• **DATA**
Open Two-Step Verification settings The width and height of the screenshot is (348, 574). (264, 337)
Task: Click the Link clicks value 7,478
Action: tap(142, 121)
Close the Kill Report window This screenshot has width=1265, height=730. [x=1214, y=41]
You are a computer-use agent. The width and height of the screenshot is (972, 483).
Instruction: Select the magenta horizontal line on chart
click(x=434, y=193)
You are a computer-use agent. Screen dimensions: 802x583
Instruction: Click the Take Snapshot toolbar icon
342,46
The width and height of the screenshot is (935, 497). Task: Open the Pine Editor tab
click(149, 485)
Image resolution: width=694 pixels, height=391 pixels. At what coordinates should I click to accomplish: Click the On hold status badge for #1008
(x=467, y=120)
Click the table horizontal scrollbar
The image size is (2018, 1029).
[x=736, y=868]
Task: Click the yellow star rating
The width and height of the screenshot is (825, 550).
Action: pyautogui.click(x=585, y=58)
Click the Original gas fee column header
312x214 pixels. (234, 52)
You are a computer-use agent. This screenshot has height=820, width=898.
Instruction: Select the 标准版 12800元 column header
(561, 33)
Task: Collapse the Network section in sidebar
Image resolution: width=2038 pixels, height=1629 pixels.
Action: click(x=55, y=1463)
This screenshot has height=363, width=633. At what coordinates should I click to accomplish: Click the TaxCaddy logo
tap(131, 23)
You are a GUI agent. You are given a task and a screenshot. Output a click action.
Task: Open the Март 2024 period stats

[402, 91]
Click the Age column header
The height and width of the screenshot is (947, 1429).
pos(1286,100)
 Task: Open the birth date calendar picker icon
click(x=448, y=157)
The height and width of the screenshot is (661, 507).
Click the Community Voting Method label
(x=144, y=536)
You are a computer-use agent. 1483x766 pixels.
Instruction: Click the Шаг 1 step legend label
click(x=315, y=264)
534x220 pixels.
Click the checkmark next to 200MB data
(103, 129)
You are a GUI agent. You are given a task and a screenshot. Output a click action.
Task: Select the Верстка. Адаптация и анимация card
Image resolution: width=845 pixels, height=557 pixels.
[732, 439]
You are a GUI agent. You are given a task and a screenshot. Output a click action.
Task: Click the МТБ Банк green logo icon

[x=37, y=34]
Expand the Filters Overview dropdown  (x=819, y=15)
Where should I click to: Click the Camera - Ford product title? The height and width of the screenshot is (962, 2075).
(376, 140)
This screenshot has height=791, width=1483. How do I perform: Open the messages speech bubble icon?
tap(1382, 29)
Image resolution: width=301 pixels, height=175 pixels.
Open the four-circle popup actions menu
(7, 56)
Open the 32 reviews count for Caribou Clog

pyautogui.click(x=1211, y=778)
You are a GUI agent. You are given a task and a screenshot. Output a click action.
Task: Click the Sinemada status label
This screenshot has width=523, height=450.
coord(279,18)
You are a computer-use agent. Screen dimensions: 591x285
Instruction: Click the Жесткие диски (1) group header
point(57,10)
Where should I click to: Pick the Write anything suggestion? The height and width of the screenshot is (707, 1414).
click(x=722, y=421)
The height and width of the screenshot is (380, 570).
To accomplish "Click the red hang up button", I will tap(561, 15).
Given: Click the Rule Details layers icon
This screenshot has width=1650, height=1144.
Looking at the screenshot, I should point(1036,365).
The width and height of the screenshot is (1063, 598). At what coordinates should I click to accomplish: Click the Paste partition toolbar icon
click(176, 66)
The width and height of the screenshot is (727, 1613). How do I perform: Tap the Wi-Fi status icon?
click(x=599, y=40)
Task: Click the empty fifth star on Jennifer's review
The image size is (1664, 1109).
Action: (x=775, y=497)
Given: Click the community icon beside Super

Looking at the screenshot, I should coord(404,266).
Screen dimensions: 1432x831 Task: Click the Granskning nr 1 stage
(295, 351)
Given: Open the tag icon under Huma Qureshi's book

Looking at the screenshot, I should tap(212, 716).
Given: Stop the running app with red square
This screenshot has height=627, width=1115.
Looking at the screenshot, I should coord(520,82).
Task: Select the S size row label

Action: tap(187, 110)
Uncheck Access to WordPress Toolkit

• **BRIEF**
Format the records as a two-column CSV with the headers instruction and action, one row per record. Begin at the line containing "You are a computer-use agent. This" and stop after the line containing "tap(131, 23)". Put each field in quotation marks and replace line breaks with spaces.

• **SOLVED PROBLEM**
instruction,action
"You are a computer-use agent. This screenshot has height=820, width=898. Instruction: Select the 标准版 12800元 column header","(561, 33)"
"Task: Collapse the Network section in sidebar Image resolution: width=2038 pixels, height=1629 pixels.","Action: click(x=55, y=1463)"
"This screenshot has height=363, width=633. At what coordinates should I click to accomplish: Click the TaxCaddy logo","tap(131, 23)"